RECORDS FOR THIS TASK:
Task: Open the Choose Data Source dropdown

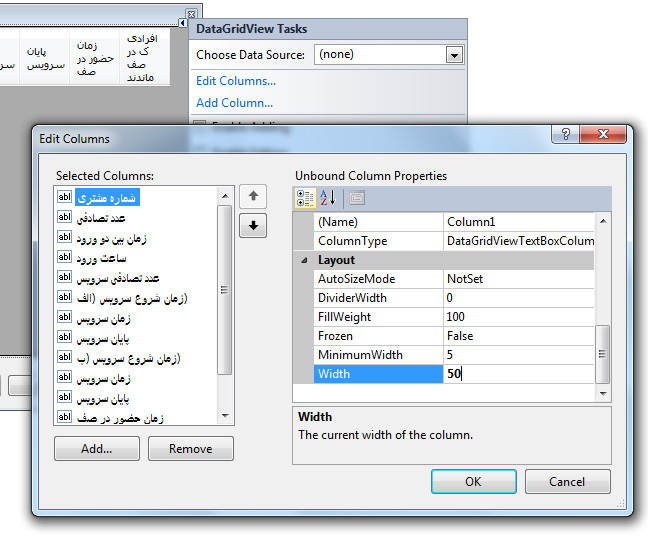Action: (x=455, y=56)
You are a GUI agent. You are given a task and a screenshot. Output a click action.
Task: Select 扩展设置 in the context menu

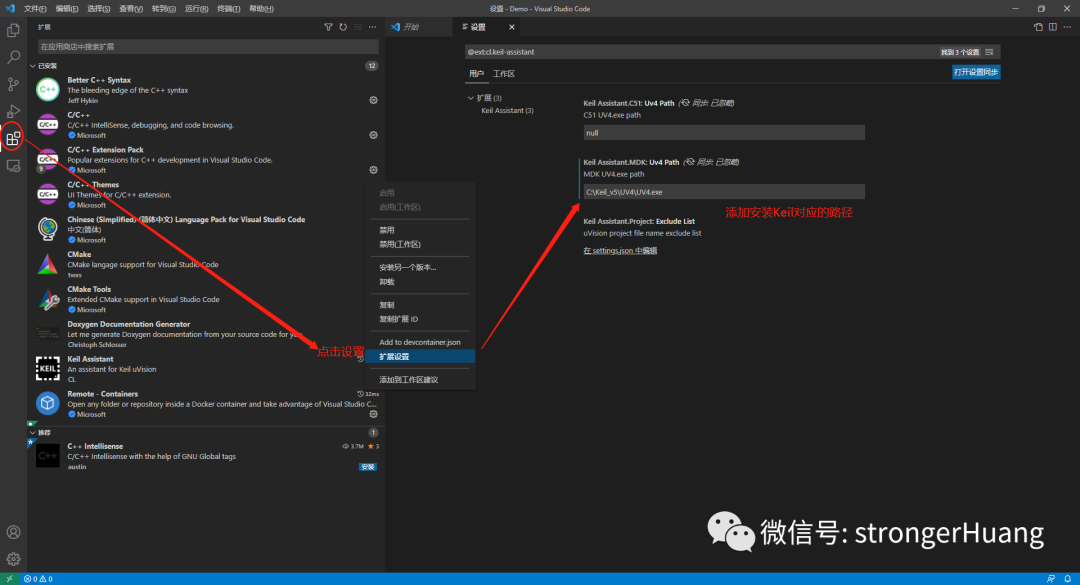394,356
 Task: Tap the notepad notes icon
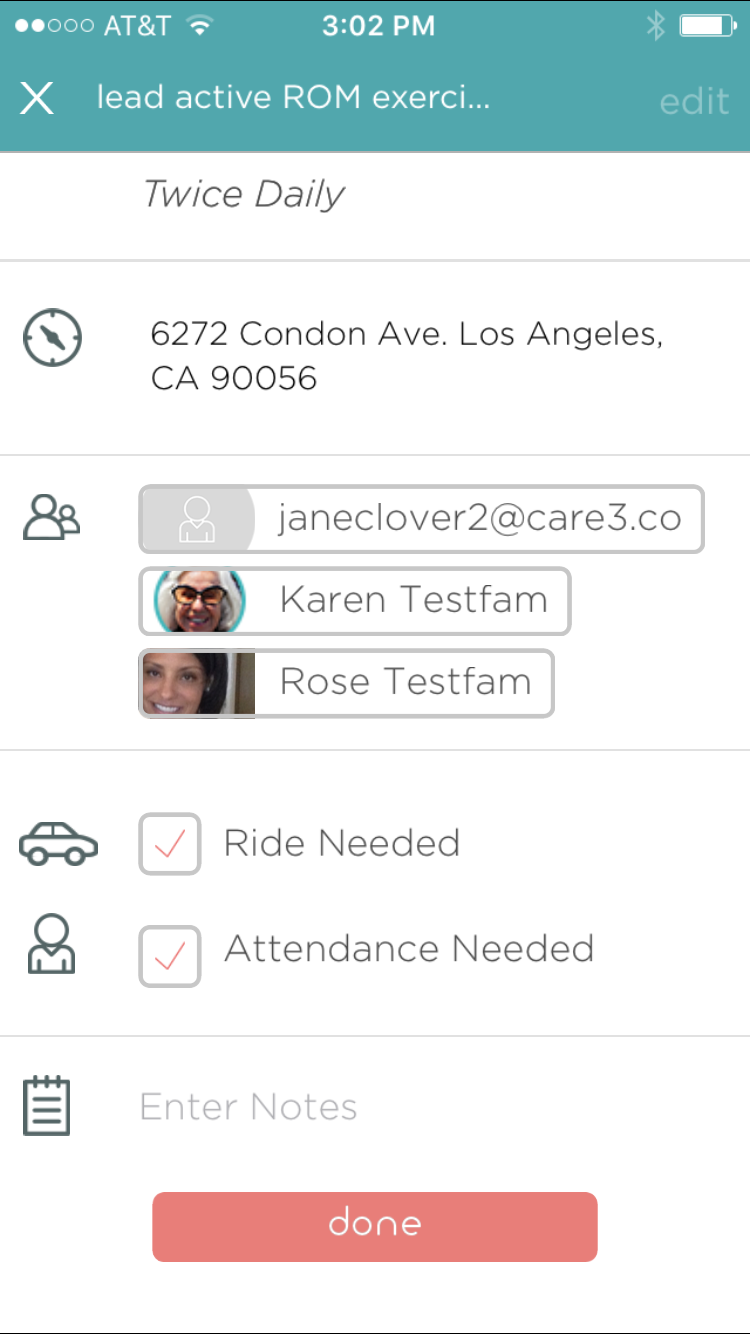click(47, 1105)
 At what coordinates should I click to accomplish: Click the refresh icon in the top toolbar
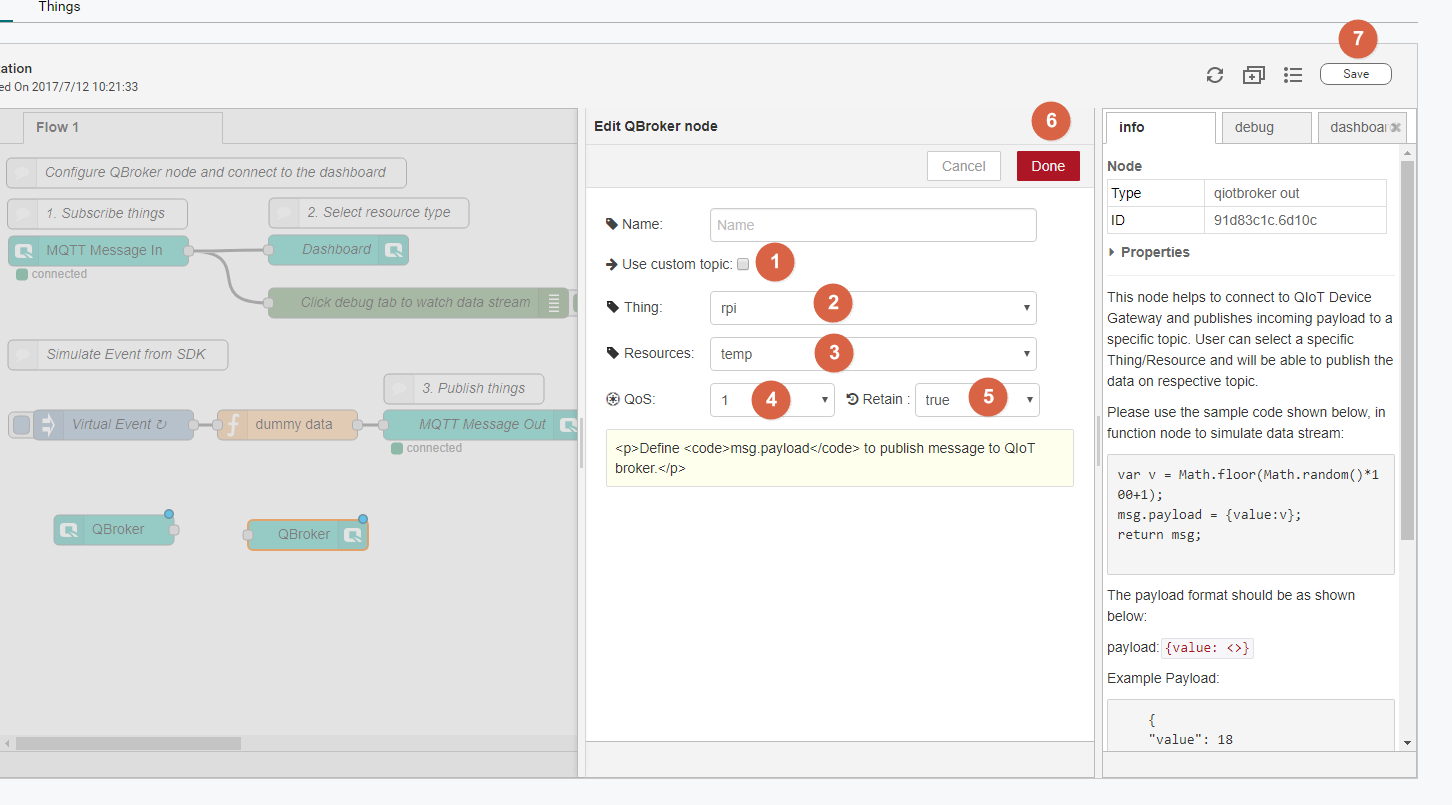1215,75
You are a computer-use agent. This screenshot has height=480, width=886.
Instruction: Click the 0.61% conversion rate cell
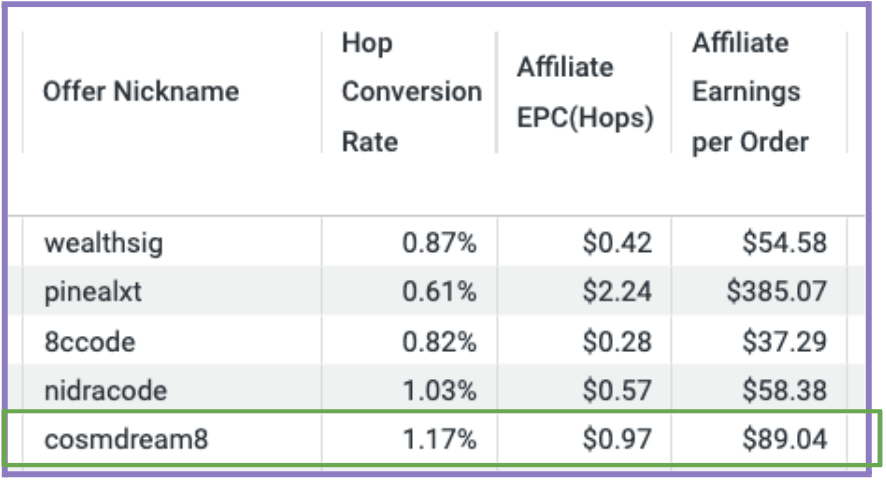pyautogui.click(x=439, y=292)

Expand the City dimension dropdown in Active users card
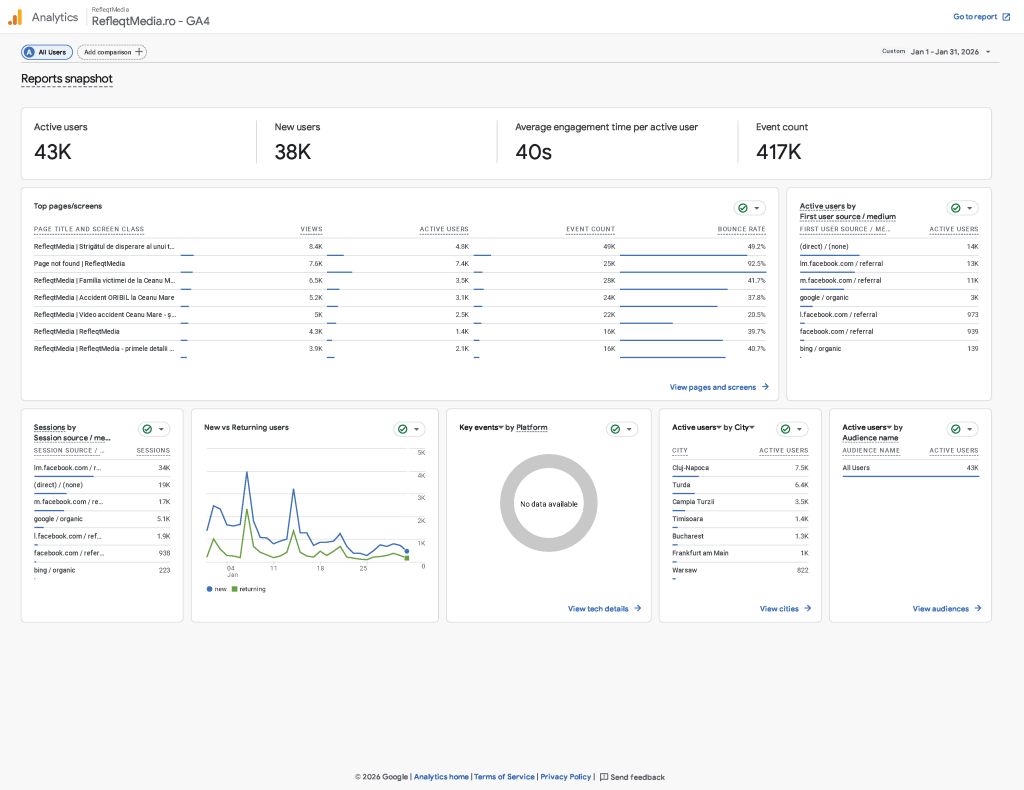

AIM OF THE EXERCISE: Retype, please, exactly the lines that begin with the one containing "Instruction: Click the" and end at the last line of the entries above, both included, leaving out pictures.

THE COMPLETED TASK:
Instruction: Click the 0.61% conversion rate cell
pyautogui.click(x=439, y=292)

Expand the City dimension dropdown in Active users card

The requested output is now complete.